Len Woods has served in the pastoral capacity for nearly thirty years. He holds a “degree in journalism from LSU and a Masters Degree of Theology from Dallas Theological seminary.” He has written many books and continues to write full time. Currently he and his wife are blogging together. Considering that this text contains fifty religions one can only imagine the amount of time Woods invested in research. The book has an extensive bibliography indicating extensive research.

The introduction to every book normally contains the purpose and intent of the author. Woods identifies that everyone believes in something, an obvious truth. However, there is the challenge everyone faces as they must deal with those nagging questions about life. Woods makes it clear that each religion will only include a synopsis and falls short of an extensive study. He also is disinterested in “bashing” other religions, but he does clarify that the book will be written from a Christian perspective. (iv)

In the conclusion of his introduction he establishes two conclusions from his research. He writes, “the human race is thoroughly religious (some skeptics prefer to say “incurable”) … I am struck by the uniqueness of the Christian faith. The Gospel (literally “good news”) of Jesus really does stand apart from all other religions of the world.” (v) The main difference, a merit system contrasted with grace. (vi)

The succinct explanation of each religion includes a quote by either the founder, or a leader within. Each religion is contrasted with basic Christian beliefs and this addition is helpful to the reader enabling the recognition of likeness or difference. The comparison and contrast includes, “sacred text(s), nature of God, Jesus Christ, human nature, about human need, salvation, and the afterlife.” (vi)

Each chapter is the same, examining the number of followers, major figures/prophets, short history, basic beliefs and values, view of God, worldview, worship services, and important dates. The chapters are color coded and includes a diversity of colors adding to the aesthetics of the book, it also helps the reader to find specific information quickly. Signs and symbols for many of the religions are also included within the chapters.

The writer is true to his word; the fifty chapters include a summary of the religion. It was very difficult to read because the reading became repetitive. It is amazing how many different religions overlap one other, but it led to tedious reading. This book would be better used for research; it was not an enjoyable or easy read. It was not complex or overly academic, much of the information overlapped and mentally it begins to run together.

Woods provided some great information and his research was thorough. However, some of the information was unnecessary. For example, in some cases he included (with several religions) the celebrities who follow the particular religion. The secular world loves to dive into and divulge the personal affairs of famous people and Hollywood celebrities. What celebrities do and believe seems rather important to secular media and magazines, the reason why is unclear. It is even more disappointing that a Christian author had to include such unnecessary information.
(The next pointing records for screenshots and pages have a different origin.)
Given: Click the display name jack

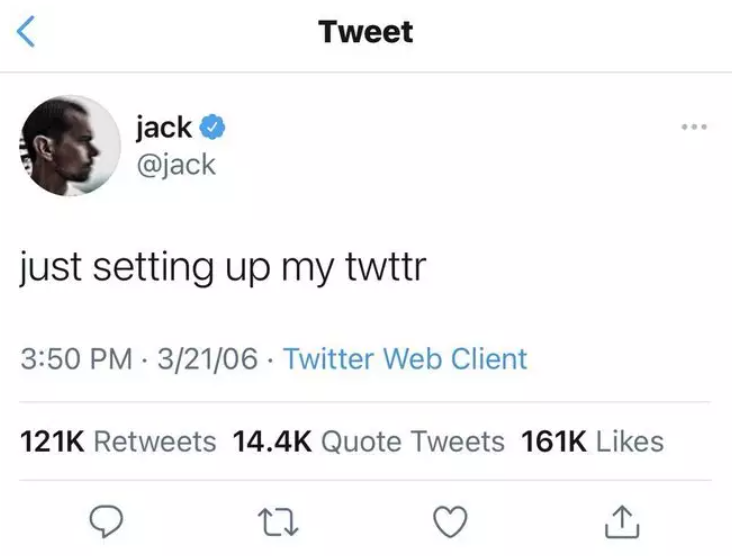Looking at the screenshot, I should (x=164, y=127).
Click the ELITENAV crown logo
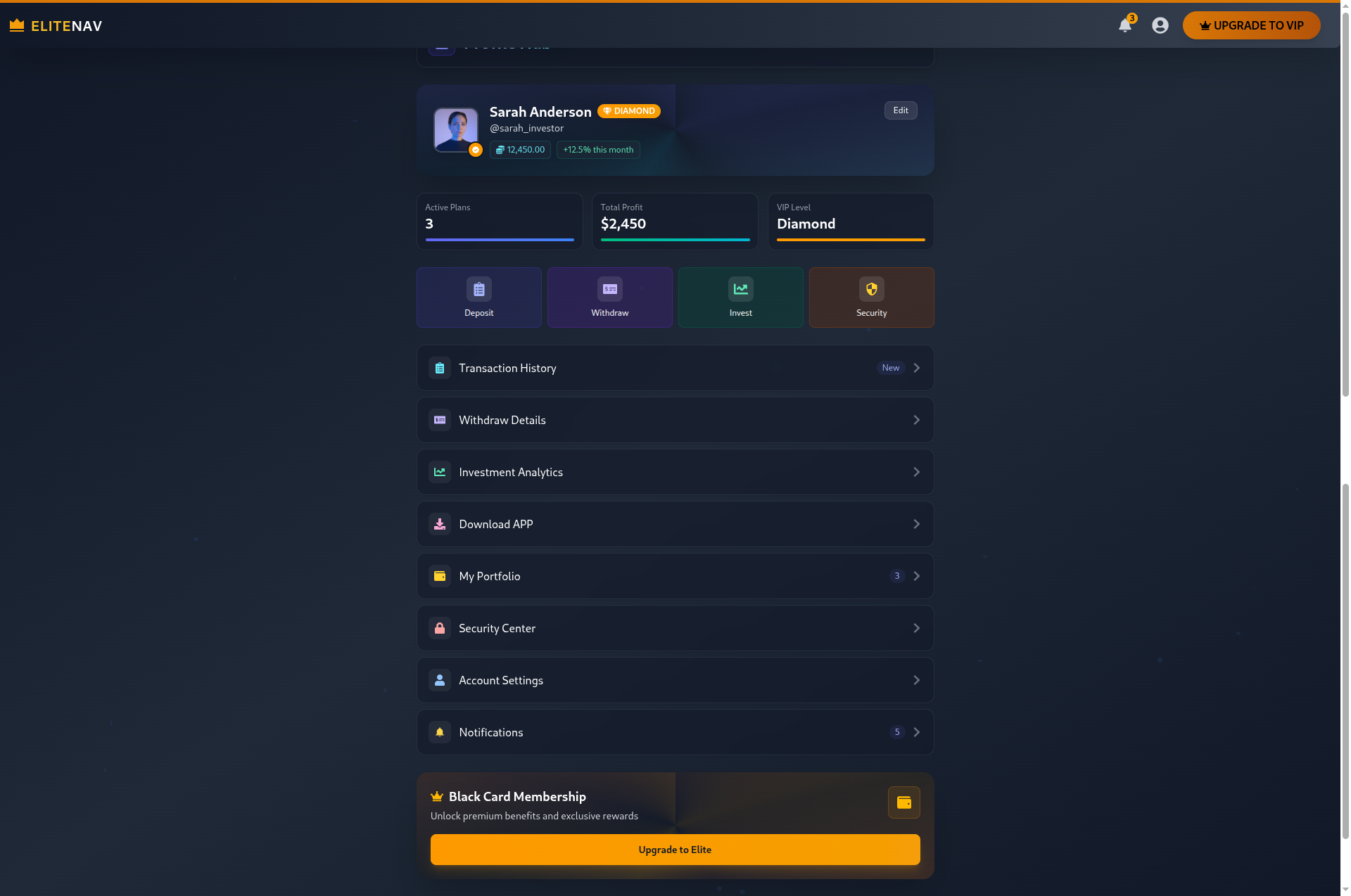Image resolution: width=1351 pixels, height=896 pixels. 17,26
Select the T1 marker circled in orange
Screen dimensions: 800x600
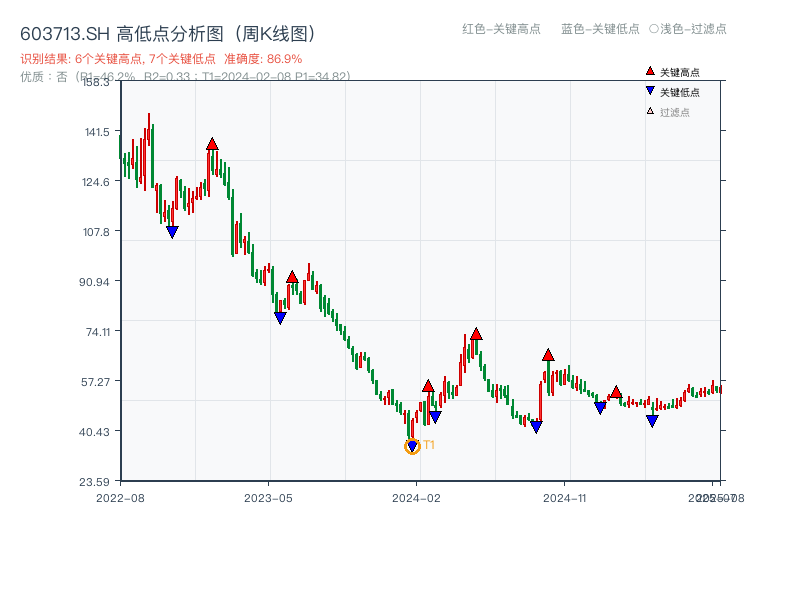pyautogui.click(x=412, y=446)
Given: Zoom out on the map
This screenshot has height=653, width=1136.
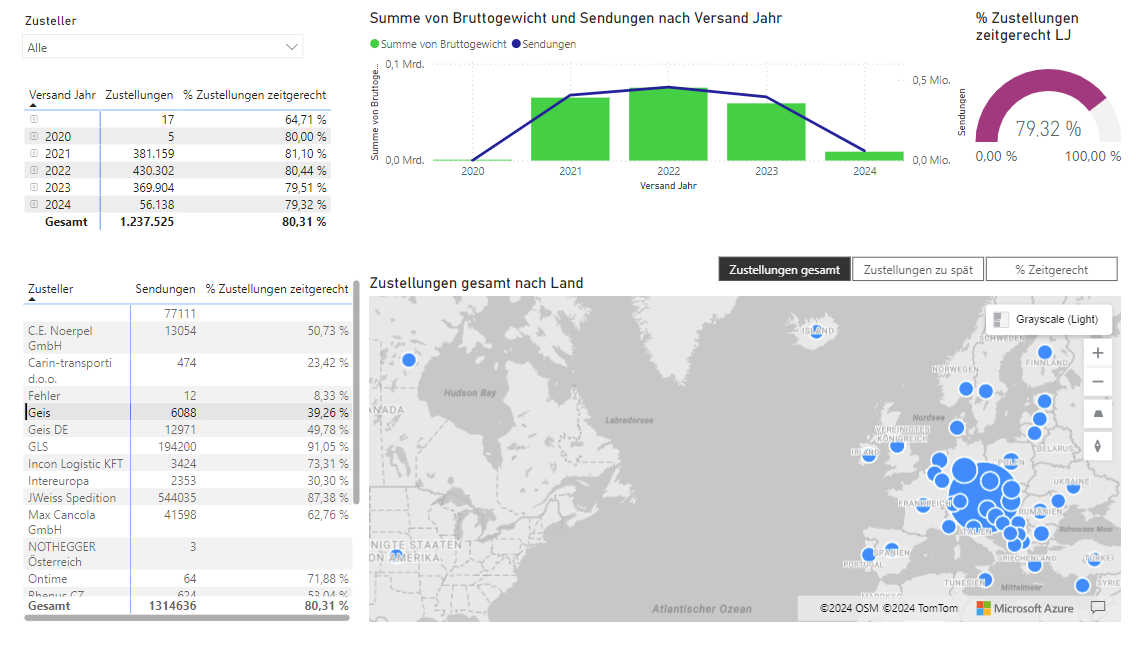Looking at the screenshot, I should [1098, 382].
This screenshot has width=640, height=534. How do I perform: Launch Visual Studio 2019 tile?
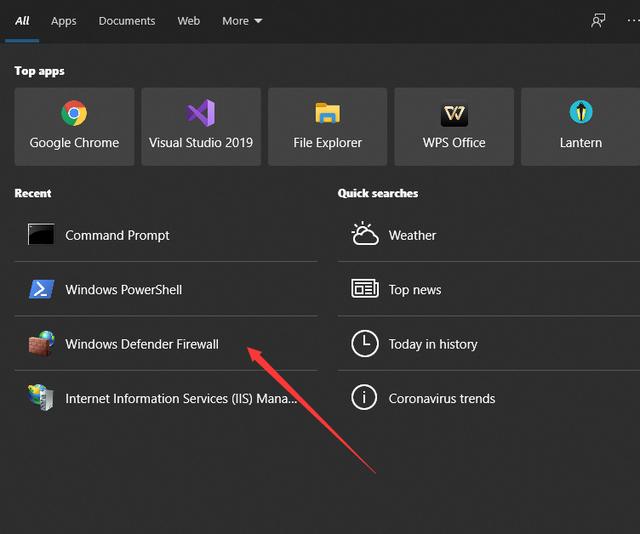click(201, 126)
Why would the reader care what religion celebrities practice?

Another unusual occurrence was examined within the church of Satan. This particular section is already slightly burdensome because of the belief system. It should make any Christian a little uncomfortable to read this chapter. Particularly, it was odd that Woods recorded a ritualistic satanic chant. It is abnormal (for me) to neglect reading a portion of the book. However, this section I skipped over. I cannot understand what profit exists in recording this chant, and I felt very uncomfortable as I almost accidentally read it. I had chills as I read this chapter. Perhaps self inflicted, but as it is, anything that revolves around the worship of Satan makes me very uncomfortable. It is clear that this chapter must be included, but not everything needed to be included.

The book concludes abruptly with no appendixes, glossary, or dictionary. The book contains an extensive bibliography, but the system was unlike any other. The sources are documented one right after the other with no designation other than the name of each religion. All the information is crammed together and there are no footnotes or numbering within the chapters. Woods only writes, “an online source.” This method can be rather than confusing for some readers. Woods did provide photo credits, which is rather unusual, but an interesting resource.

Woods has certainly done his research. Researching and documenting fifty religions is a monumental task, not one that I would like to tackle. Readers are indebted to him. I am indebted to him. The book will remain a valuable resource. In the future I would rather not read such a book straight though. As I already mentioned, it was a tedious (and at times a boring) task.